This homework uses dplyr, gridExtra, ggplot2 and tidyr not included in code.
flights <- read.csv("C:/Users/Exped/Desktop/Textbooks/607 Homeworks/Completed607/flights.csv")
flights
## X X.1 Los.Angeles Phoenix San.Diego San.Francisco Seatlle
## 1 ALASKA on time 497 221 212 503 1841
## 2 delayed 62 12 20 102 305
## 3 NA NA NA NA NA
## 4 AMWEST on time 694 4840 383 320 201
## 5 delayed 117 415 65 129 61
flights = flights[!is.na(flights$Los.Angeles),]
names(flights)[1:2] = c("Airline","Arrival")
flights
## Airline Arrival Los.Angeles Phoenix San.Diego San.Francisco Seatlle
## 1 ALASKA on time 497 221 212 503 1841
## 2 delayed 62 12 20 102 305
## 4 AMWEST on time 694 4840 383 320 201
## 5 delayed 117 415 65 129 61
If there were more than 4 rows, I Would use the seq() method to fill in the table. (Provided there was an innate order to the flights data.)
flights$Airline[2] = 'ALASKA'
flights$Airline[4] = 'AMWEST'
The next two lines of code, we use Tidyr to gather all the individual city columns between columns 2 and 8 Once we have that, we continue to tidy the dataframe by spreading the data so that The Arrival column, becomes less redundant by turning its complementary values into their own columns, while eliminating the Arrival column.
flights = gather(flights,"City","Freq",3:7)
flights = spread(flights,Arrival,Freq)
flights = mutate(flights,
total = delayed + `on time`)
flights = mutate(flights,
delay = round(100*delayed/(`on time` + delayed),2))
flights
## Airline City delayed on time total delay
## 1 ALASKA Los.Angeles 62 497 559 11.09
## 2 ALASKA Phoenix 12 221 233 5.15
## 3 ALASKA San.Diego 20 212 232 8.62
## 4 ALASKA San.Francisco 102 503 605 16.86
## 5 ALASKA Seatlle 305 1841 2146 14.21
## 6 AMWEST Los.Angeles 117 694 811 14.43
## 7 AMWEST Phoenix 415 4840 5255 7.90
## 8 AMWEST San.Diego 65 383 448 14.51
## 9 AMWEST San.Francisco 129 320 449 28.73
## 10 AMWEST Seatlle 61 201 262 23.28
avgDelayALASKA = mean(select(flights,delay)[[1]][1:5])
avgDelayAMWEST = mean(select(flights,delay)[[1]][6:10])
avgDelayALASKA # Average of probability of delayed flights per city (ALASKA airlines)
## [1] 11.186
avgDelayAMWEST # Average of probability of delayed flights per city (AMWEST airlines)
## [1] 17.77
The numbers above imply that if ALASKA airlines were to host flights to other cities, we could expect less delayed flights than if AMWEST were to host the same flights.

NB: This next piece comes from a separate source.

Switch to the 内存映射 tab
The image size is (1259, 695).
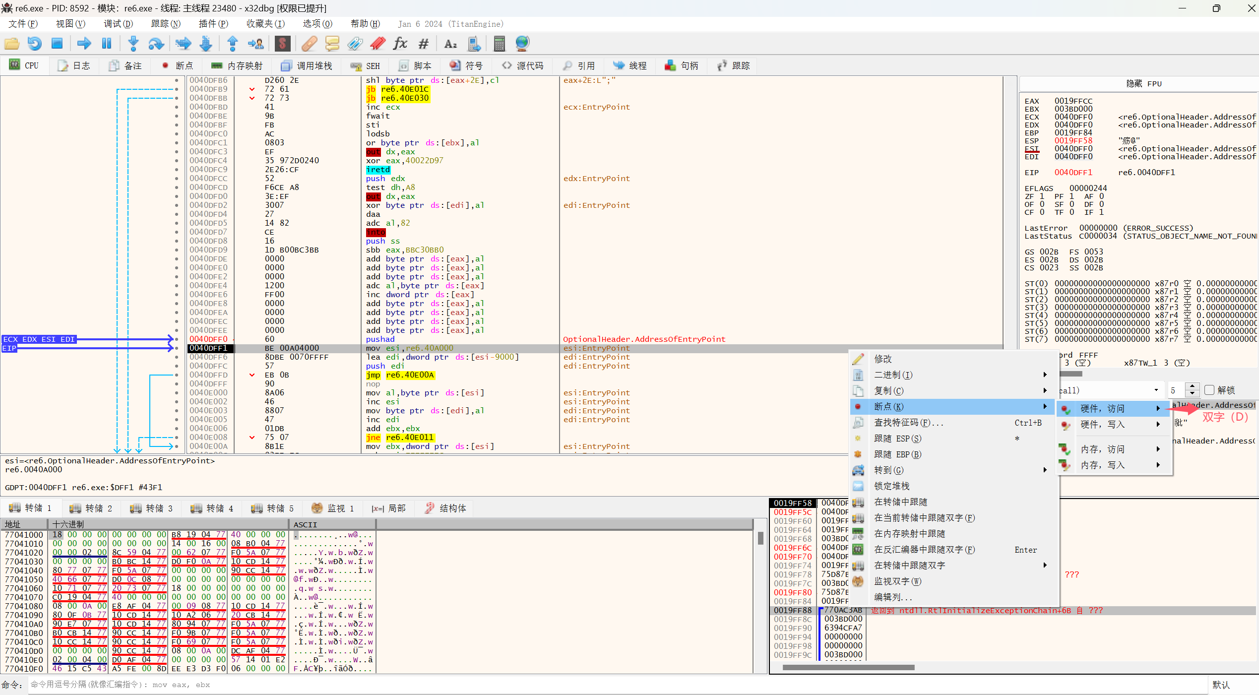coord(237,65)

If we look at the data from some ggplots, we’ll see that AMWEST has more delays in every city, and conducts a majority of their flights from Phoenix. Interesting to note in regards to AMWEST, that as the number of flights per city decrease, the ratio of delayed flights increase.
figure1 =ggplot(flights, aes(x = Airline, y=delay/100, fill = City)) +
geom_bar(stat="identity",position="dodge") +
xlab("Airlines") + ylab("Average probability of delay")
figure2 = ggplot(flights, aes(x = Airline, y=total, fill = City)) +
geom_bar(stat="identity",position="dodge") +
xlab("Airlines") + ylab("Amount of flights")
grid.arrange(figure1,figure2,ncol=2)
Next we demonstrate some piping (not TOO good at yet, getting then hang of it), and we get the average probability of delay per airline. This is a better approach than the average of individual probabilities because it accounts for the variance in number of city flights.
summarisedData = flights %>% group_by(Airline) %>% summarise(totalDelayed = sum(delayed), totalOntime = sum(`total`), avgDelay = totalDelayed/totalOntime*100)
summarisedData
## # A tibble: 2 × 4
## Airline totalDelayed totalOntime avgDelay
## <fctr> <int> <int> <dbl>
## 1 ALASKA 501 3775 13.27152
## 2 AMWEST 787 7225 10.89273
From here, we see that the above statement is not wrong, but does not give us an accurate account to the majority of all flights per airline; because AMWEST hosts a majority of their flights from Phoenix, and there are fewer delays in Phoenix for AMWEST, the actual probability of a delay for a randomly selected flight from AMWEST is actually lower than ALASKA airlines which did show us less probability for delays specific for a newly acquired destination (city.)